Four Scottish Dances (Op.59) is an orchestral set of light music pieces composed by Malcolm Arnold in 1957 for the BBC Light Music Festival.

The dances
Arnold's set, or suite, consists of four dances inspired by, although not based on, Scottish country folk tunes and dances. Although the individual dances are not titled, each is denoted by a separate tempo or style marking.

The composer's notations in the score, including his metronome indications (M.M.), are:

 I. Pesante (♩ = 104)
 II. Vivace (♩ = 160)
 III. Allegretto (♩ = 96)
 IV. Con brio (♩ = 144)

While Arnold did not title the four pieces individually, his music publisher (Novello & Co) has provided notes, which are often employed by annotators for orchestral and concert programs. The first dance, Novello observes, is "in the style of a strathspey"; the second, a "lively reel." The song-like and graceful third dance evokes "a calm summer's day in the Hebrides"; while the last is "a lively fling."

The dances are collectively intended to evoke Scotland, and utilize timbres intended to imitate bagpipes, as well as musical devices such as reel and Scotch snap rhythms. The composer also employs comic elements, such as a "tipsy" middle section in the second dance, in which the ensemble abruptly slows from a lively vivace to meno mosso (quarter note = 112), whereupon a single bassoon plays a plodding solo marked by upward and downward slides, or glissandi, as well as staggering, syncopated rhythms. (Beethoven employs a solo bassoon for somewhat similar comic effect in the rustic third-movement scherzo — "Merry Gathering of Country Folk" — of his Pastoral Symphony.)

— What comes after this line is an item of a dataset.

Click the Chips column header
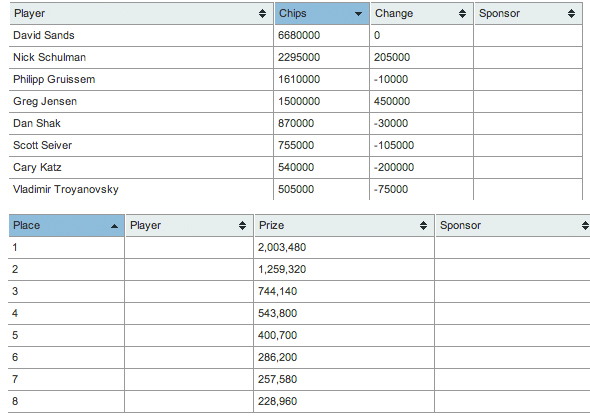 point(322,14)
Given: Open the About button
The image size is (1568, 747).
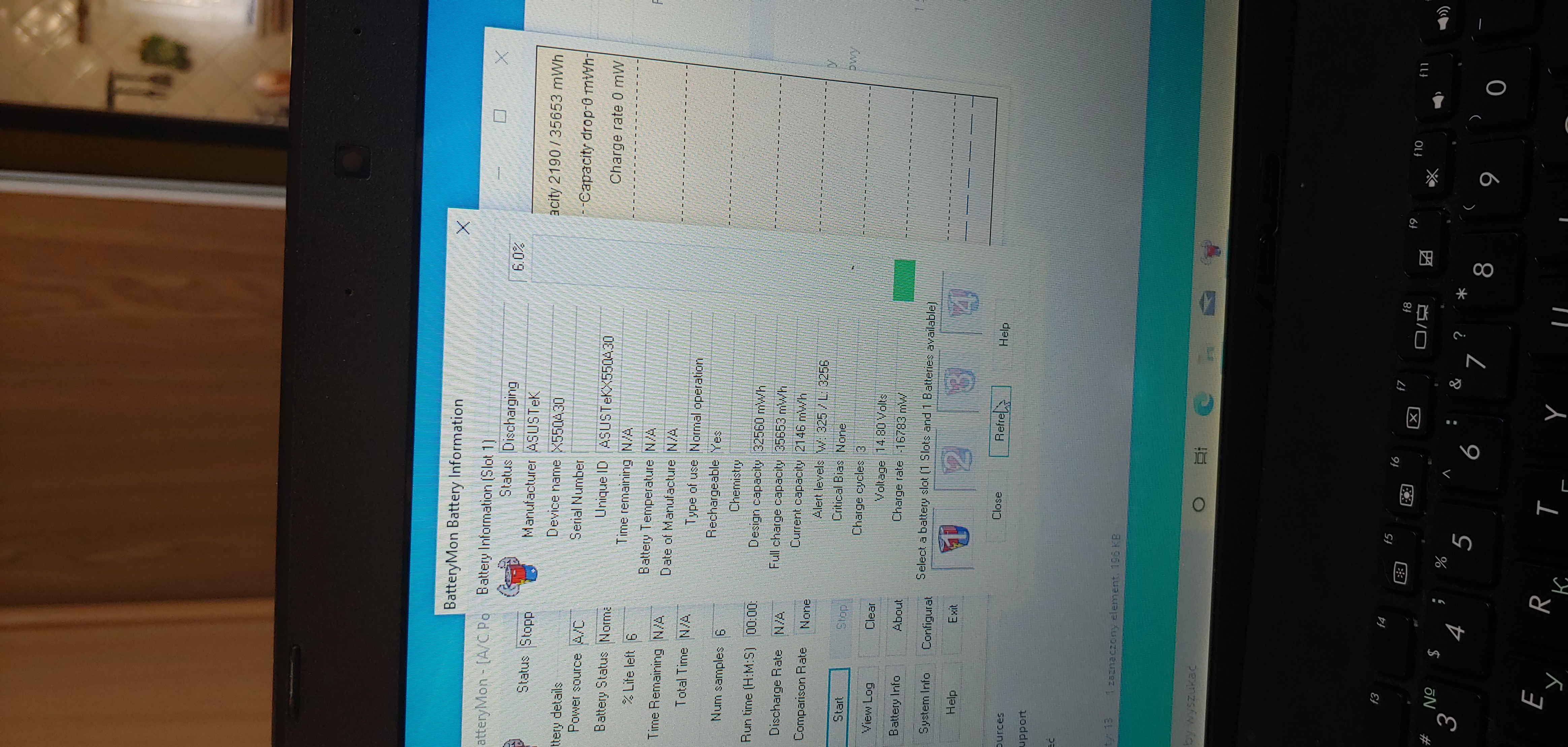Looking at the screenshot, I should click(x=898, y=615).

The first performance was given at the Royal Festival Hall on 8 June 1957 with the BBC Concert Orchestra conducted by the composer.

Instrumentation

Strings
Strings
 Harp
 Woodwinds
 One piccolo
 One flute 
 Two clarinets in B♭
 Two bassoons
Brass
 Four horns in F
 Two trumpets in B♭ 
 Three trombones
Percussion
 Timpani
 Cymbals
 Side drum
 Bass drum
 Woodblock 
 Tam-tam

Arrangements
for wind band by John Paynter, 1978
for brass band by Ray Farr, 1984
 for wind quintet by Hugh Levey, 2022 www.woodwindly.com 
for piano by John York
for piano & violin by David Gedge

Selected commercial recordings
1959 Malcolm Arnold conducting the London Philharmonic Orchestra on Everest Records SDBR 3021 (re-released on Everest 9006). 
1979 Malcolm Arnold conducting the London Philharmonic Orchestra on Lyrita LP and CD: SRCD.201
1996 Andrew Penny conducting the Queensland Symphony Orchestra on Naxos Records 8.553526 (Sir Malcolm Arnold: Dances)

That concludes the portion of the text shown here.